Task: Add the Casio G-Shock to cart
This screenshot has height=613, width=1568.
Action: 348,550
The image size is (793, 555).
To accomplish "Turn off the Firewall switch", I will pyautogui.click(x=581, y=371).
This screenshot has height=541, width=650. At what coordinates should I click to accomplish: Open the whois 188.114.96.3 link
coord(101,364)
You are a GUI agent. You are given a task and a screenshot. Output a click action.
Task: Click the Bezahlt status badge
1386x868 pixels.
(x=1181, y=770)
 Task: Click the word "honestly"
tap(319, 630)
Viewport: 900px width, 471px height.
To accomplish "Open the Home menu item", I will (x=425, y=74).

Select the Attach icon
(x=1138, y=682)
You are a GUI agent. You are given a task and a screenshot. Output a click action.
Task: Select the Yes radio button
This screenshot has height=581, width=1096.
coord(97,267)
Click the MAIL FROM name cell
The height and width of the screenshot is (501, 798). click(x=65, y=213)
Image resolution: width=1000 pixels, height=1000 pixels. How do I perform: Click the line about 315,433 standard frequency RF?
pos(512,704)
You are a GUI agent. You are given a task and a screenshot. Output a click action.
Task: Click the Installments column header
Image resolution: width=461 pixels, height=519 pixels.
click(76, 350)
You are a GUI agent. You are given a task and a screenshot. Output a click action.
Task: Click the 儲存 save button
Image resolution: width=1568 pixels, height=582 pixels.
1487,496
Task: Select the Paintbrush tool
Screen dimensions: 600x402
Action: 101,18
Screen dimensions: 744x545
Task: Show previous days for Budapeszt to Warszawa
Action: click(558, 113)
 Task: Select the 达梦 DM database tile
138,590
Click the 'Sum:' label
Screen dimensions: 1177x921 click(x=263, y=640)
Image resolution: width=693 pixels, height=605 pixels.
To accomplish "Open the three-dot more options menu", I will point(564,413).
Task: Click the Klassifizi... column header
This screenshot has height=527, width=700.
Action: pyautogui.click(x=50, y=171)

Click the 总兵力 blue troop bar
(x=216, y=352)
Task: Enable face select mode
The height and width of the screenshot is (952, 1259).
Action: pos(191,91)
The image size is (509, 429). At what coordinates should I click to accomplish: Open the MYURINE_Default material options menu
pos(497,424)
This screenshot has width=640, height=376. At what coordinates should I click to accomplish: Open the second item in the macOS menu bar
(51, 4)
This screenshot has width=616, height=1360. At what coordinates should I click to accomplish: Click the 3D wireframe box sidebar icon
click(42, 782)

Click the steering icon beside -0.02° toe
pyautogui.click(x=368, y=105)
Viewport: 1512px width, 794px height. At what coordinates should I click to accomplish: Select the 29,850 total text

Task directions >> Give back the entries above precisely as they appear.

Task solution >>
Task: Add the Casio G-Shock to cart
This screenshot has height=613, width=1568.
Action: 348,550
The image size is (793, 555).
To accomplish "Turn off the Firewall switch", I will pyautogui.click(x=581, y=371).
This screenshot has height=541, width=650. At what coordinates should I click to accomplish: Open the whois 188.114.96.3 link
coord(101,364)
You are a GUI agent. You are given a task and a screenshot. Output a click action.
Task: Click the Bezahlt status badge
1386x868 pixels.
(x=1181, y=770)
 Task: Click the word "honestly"
tap(319, 630)
Viewport: 900px width, 471px height.
To accomplish "Open the Home menu item", I will (x=425, y=74).

Select the Attach icon
(x=1138, y=682)
You are a GUI agent. You are given a task and a screenshot. Output a click action.
Task: Select the Yes radio button
This screenshot has height=581, width=1096.
coord(97,267)
Click the MAIL FROM name cell
The height and width of the screenshot is (501, 798). click(x=65, y=213)
Image resolution: width=1000 pixels, height=1000 pixels. How do I perform: Click the line about 315,433 standard frequency RF?
pos(512,704)
You are a GUI agent. You are given a task and a screenshot. Output a click action.
Task: Click the Installments column header
Image resolution: width=461 pixels, height=519 pixels.
click(76, 350)
You are a GUI agent. You are given a task and a screenshot. Output a click action.
Task: Click the 儲存 save button
Image resolution: width=1568 pixels, height=582 pixels.
1487,496
Task: Select the Paintbrush tool
Screen dimensions: 600x402
Action: 101,18
Screen dimensions: 744x545
Task: Show previous days for Budapeszt to Warszawa
Action: click(558, 113)
 Task: Select the 达梦 DM database tile
138,590
Click the 'Sum:' label
Screen dimensions: 1177x921 click(x=263, y=640)
Image resolution: width=693 pixels, height=605 pixels.
To accomplish "Open the three-dot more options menu", I will point(564,413).
Task: Click the Klassifizi... column header
This screenshot has height=527, width=700.
Action: pyautogui.click(x=50, y=171)

Click the 总兵力 blue troop bar
(x=216, y=352)
Task: Enable face select mode
The height and width of the screenshot is (952, 1259).
Action: pos(191,91)
The image size is (509, 429). At what coordinates should I click to accomplish: Open the MYURINE_Default material options menu
pos(497,424)
This screenshot has width=640, height=376. At what coordinates should I click to accomplish: Open the second item in the macOS menu bar
(51, 4)
This screenshot has width=616, height=1360. At what coordinates should I click to accomplish: Click the 3D wireframe box sidebar icon
click(42, 782)

Click the steering icon beside -0.02° toe
pyautogui.click(x=368, y=105)
Viewport: 1512px width, 794px height. At what coordinates should I click to accomplish: Select the 29,850 total text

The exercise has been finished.